As to Incident 1, Plaintiff also asserted in the Amended Complaint that Sgt. Ringling, Henderson and Lt. Walters violated his right to due process under the Fifth and Fourteenth Amendment when they allegedly lost his property. Because these defendants are state employees, Plaintiff cannot assert a claim against them under the Fifth Amendment. See, e.g., Fauntleroy v. Clark, No. 1:19-cv-182, 2020 WL 5351063, *3 (W.D. Pa. July 30, 2020) (“it is axiomatic that ‘[t]he limitations of the [F]ifth [A]mendment restrict only federal government action.”) (quoting Nguyen v. U.S. Catholic Conf., 719 F.2d 52, 54 (3d Cir. 1983)), report and recommendation adopted, 2020 WL 5350532 (W.D. Pa. Sept. 4, 2020). As for the Fourteenth Amendment, its Due Process Clause is not violated when a state employee deprives an individual of property as long as the state makes available a meaningful post-deprivation remedy. Hudson v. Palmer, 468 U.S. 517, 533 (1984). Here, adequate remedies were available to Plaintiff, including the grievance process. Id. at 535; see, e.g., Tapp v. Proto, 404 Fed.Appx. 563, 567 (3d Cir. 2010); Mattis v. Dohman, 260 Fed.Appx. 458, 461 (3d Cir. 2008). Thus, for these reasons, Plaintiff has no due process claim against Sgt. Ringling, Henderson or Lt. Walters under either the Fifth or Fourteenth Amendments.

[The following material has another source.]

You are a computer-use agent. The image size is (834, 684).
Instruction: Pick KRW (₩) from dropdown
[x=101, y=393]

The Court notes that Incident 2, in which Plaintiff asserts that his legal mail was returned to the sender, does not implicate his due process rights. In Procunier v. Martinez, 416 U.S. 396 (1974), the Supreme Court held that “[t]he interest of prisoners and their correspondents in uncensored communication by letter, grounded as it is in the First Amendment, is plainly a ‘liberty' interest within the meaning of the Fourteenth Amendment even though qualified of necessity by the circumstance of imprisonment.” 416 U.S. at 418. Thus, the Supreme Court held, prisons must provide “minimum procedural safeguards” when they “censor or withhold delivery of a particular letter.” Id. at 417. “Notice and a reasonable chance to challenge the original official's decision satisfy due process.” Vogt v. Wetzel, 8 F.4th 182, 186 (3d Cir. 2021) (citing Procunier, 416 U.S. at 418-19). There is no dispute that the Amended Complaint asserted that Plaintiff received notice that his legal mail was returned on or around March 22, 2019 and that Plaintiff grieved the incident. (ECF 22, Amend. Compl. ¶¶ 36-39.) Moreover, Plaintiff has not indicated that he was asserting in the Amended Complaint a due process claim based on his legal mail being returned to the sender on the date in question.

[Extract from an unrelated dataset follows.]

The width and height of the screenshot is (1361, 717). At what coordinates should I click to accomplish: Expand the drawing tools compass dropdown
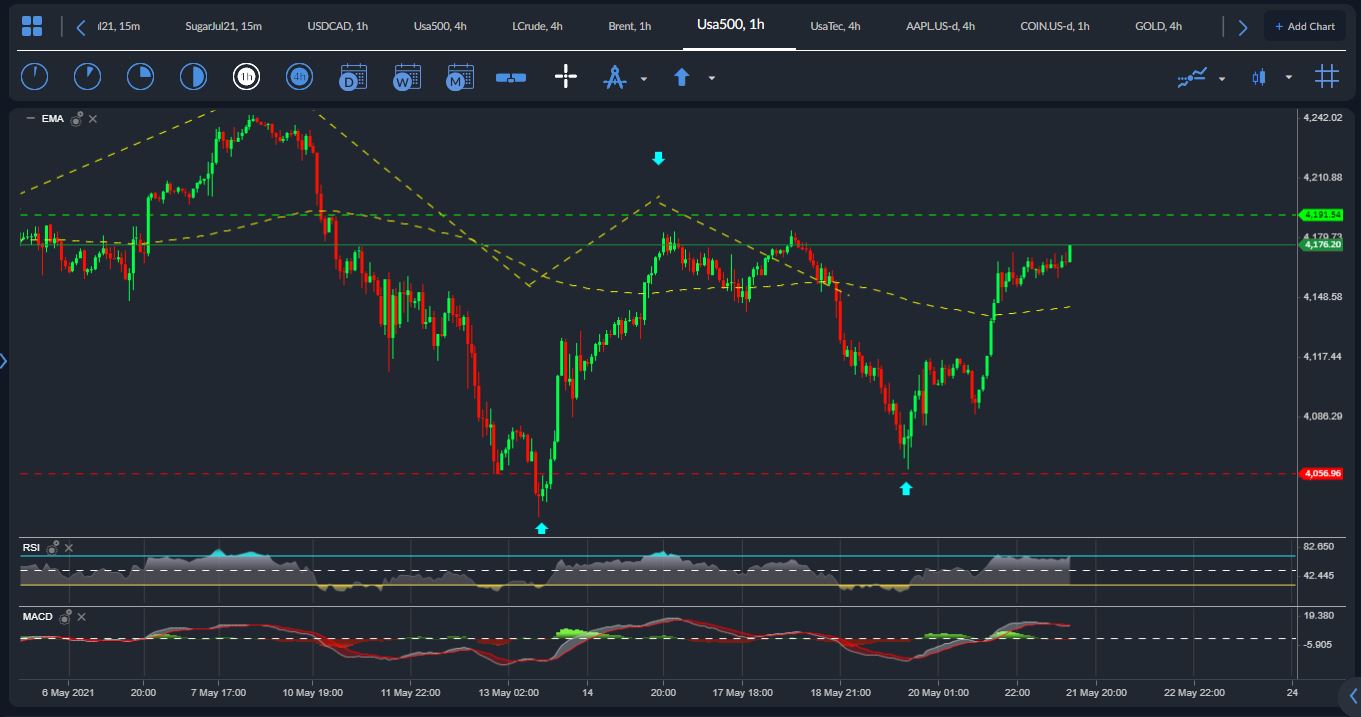[644, 78]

Plaintiff has failed to meet his burden of showing that there is a material issue of fact on the first element. As discussed above, there is no evidence in the summary judgment record pertaining to the PCRA case Plaintiff referenced in the Amended Complaint. Similarly, there is no evidence that action by any of the defendants prevented Plaintiff from pursuing a nonfrivolous or arguable claim in Civil Action No. 19-cv-2171, which he eventually settled while represented by counsel. Thus, Sgt. Ringling, Henderson, Lt. Walters, Cpt Furman, CO Rose, CO Staton, Marshall and Gaunter are entitled to summary judgment on the access-to-court claims Plaintiff asserts against them.

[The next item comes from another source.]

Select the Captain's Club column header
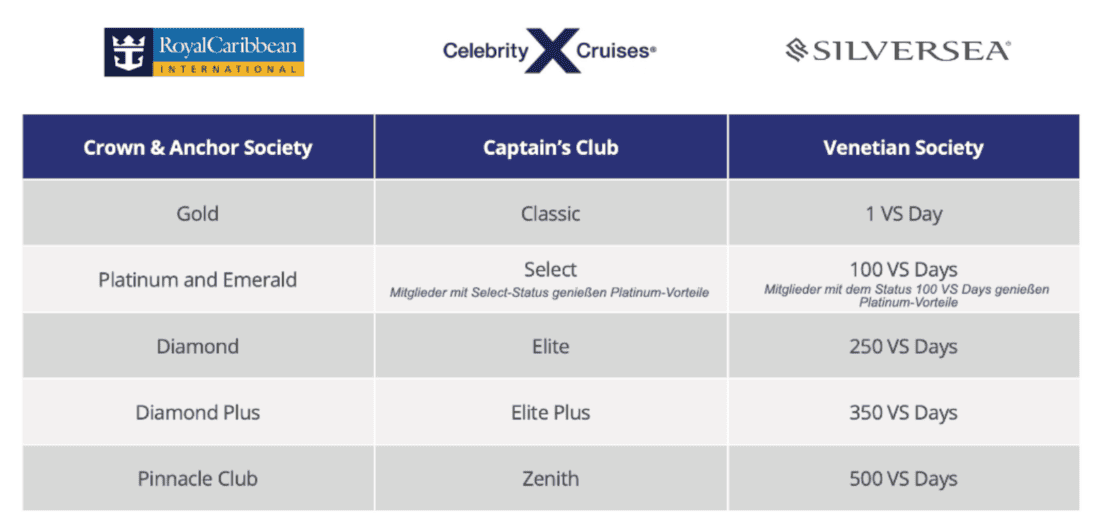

Additionally, several of these defendants are entitled to summary judgment for the alternative reason that Plaintiff has failed to produce evidence that he or she was personally involved in the alleged wrongdoing that provides the basis for Plaintiff's access-to-court claim asserted against him or her. As for Incident 1 (Sgt. Ringling, Henderson and Lt. Walters), Defendants point out that Plaintiff did not identify, in Grievance 790692 or otherwise, the individual or individuals who were responsible for losing his property. (ECF 84 ¶ 21.) Plaintiff acknowledges this but states that he cannot identify who lost his property because “he has no knowledge of” whose job it was inventory, pack and transfer his property under DOC policy when he was transferred to and from the RHU. (ECF 112 ¶ 21.) The time for Plaintiff to learn that information was during discovery, however. At this stage of the litigation, he cannot avoid summary judgment by claiming that he does not know who lost his property.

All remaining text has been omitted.